Efficiency

Efficiency#

We know that some programs run faster than others. However, the speed the program runs at depends on many things, including the computer it is running on, the other programs that may be running at the same time, and the supporting software (e.g., the particular version of Python and the underlying operating system), as well as the input data provided to the program.

We might be able to measure the performance of a particular execution of the program on a particular system and determine that it took 3.5 seconds. Sometimes we do need that kind of measurement, but we also need a more general way to talk about the efficiency of the program that will tell us something about its relative speed on other data sets and other computers. That is what we call algorithmic efficiency.

It’s the curve that counts#

Instead of counting seconds required to execute a program on a particular data set on a particular computer, we characterize algorithmic efficiency by a relation between problem size and execution time.
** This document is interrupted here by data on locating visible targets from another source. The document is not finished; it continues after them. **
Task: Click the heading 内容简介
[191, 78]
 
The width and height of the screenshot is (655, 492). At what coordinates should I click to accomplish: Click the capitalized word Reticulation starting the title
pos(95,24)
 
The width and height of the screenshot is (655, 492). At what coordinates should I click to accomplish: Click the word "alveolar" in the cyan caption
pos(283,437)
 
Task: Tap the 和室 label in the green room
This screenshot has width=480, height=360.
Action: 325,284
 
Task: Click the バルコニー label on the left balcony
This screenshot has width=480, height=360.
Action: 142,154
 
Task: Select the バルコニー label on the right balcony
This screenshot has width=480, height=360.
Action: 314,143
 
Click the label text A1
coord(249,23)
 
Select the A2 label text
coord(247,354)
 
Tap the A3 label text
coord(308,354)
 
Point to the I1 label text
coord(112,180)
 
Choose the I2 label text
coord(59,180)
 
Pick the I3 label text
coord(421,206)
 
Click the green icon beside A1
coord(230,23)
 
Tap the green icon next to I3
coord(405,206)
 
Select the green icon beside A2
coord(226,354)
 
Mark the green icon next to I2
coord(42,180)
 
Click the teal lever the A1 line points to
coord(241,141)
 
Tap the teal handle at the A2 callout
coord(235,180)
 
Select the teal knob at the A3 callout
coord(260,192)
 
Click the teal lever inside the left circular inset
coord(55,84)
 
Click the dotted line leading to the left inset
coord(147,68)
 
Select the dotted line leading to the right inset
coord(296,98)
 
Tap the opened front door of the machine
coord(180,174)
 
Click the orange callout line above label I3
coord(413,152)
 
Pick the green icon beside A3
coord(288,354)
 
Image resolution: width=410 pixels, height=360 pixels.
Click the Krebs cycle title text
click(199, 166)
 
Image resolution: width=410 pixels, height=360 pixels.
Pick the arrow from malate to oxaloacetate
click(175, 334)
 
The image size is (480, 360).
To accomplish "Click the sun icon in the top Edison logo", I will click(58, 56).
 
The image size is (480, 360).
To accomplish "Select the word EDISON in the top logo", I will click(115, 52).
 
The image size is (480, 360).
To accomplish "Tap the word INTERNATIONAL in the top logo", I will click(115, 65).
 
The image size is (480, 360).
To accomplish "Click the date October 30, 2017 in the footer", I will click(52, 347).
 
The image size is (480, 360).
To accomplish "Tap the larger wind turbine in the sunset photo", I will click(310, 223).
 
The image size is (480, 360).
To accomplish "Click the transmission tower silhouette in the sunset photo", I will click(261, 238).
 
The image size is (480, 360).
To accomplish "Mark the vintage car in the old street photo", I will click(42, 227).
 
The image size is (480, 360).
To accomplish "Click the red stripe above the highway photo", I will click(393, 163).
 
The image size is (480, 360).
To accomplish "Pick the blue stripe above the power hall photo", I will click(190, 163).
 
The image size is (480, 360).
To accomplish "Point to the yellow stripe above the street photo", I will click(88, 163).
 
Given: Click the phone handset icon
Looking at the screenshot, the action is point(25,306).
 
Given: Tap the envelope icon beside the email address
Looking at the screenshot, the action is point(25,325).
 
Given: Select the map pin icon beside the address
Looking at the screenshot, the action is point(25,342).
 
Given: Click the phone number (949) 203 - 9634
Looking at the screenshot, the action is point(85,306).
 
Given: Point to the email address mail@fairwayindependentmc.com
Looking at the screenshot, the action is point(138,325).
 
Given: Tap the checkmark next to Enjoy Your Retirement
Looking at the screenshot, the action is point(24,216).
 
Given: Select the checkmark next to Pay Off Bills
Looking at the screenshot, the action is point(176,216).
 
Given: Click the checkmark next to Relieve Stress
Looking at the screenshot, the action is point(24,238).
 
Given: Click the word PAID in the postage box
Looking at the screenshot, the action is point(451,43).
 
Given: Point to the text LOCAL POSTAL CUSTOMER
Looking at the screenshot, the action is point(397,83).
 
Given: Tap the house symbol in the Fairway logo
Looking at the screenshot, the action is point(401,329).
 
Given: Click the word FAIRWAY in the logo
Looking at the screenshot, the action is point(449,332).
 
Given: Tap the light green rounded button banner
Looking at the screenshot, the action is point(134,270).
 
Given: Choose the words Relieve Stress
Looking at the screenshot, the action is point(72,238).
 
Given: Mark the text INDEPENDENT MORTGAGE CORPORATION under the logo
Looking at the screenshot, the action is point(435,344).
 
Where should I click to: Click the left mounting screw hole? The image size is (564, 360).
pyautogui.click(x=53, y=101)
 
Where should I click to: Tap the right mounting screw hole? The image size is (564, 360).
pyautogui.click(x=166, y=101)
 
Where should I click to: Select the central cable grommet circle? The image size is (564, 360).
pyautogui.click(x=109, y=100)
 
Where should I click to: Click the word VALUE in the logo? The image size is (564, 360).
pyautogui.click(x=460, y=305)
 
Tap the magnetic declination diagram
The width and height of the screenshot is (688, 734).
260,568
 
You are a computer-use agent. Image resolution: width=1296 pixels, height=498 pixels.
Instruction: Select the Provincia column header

For example, if the time t required to execute a program could be described by an equation \(t = mx + b\), where m is a constant, x is a measure of the problem size and b is a constant (e.g., it might be some fixed start-up time that does not depend on the input data), we would say that the program’s performance is linear in x, because \(t = mx + b\) is the equation of a straight line.

We generally care most about how fast or slow a program is when given a very large problem to work on. For very large programs, constant factors like m and b matter less than the exponent of the leading term. For example, if we have one program whose performance is described by \(t_1 = mx + b\), and another program whose performance is described by \(t_2 = nx^2 + c\), we typically prefer the former even if \(m \gg n\) and \(b \gg c\). \(t_1\) may be larger when \(x\) is small, but for very large values of \(x\), \(t_2\) will certainly be larger.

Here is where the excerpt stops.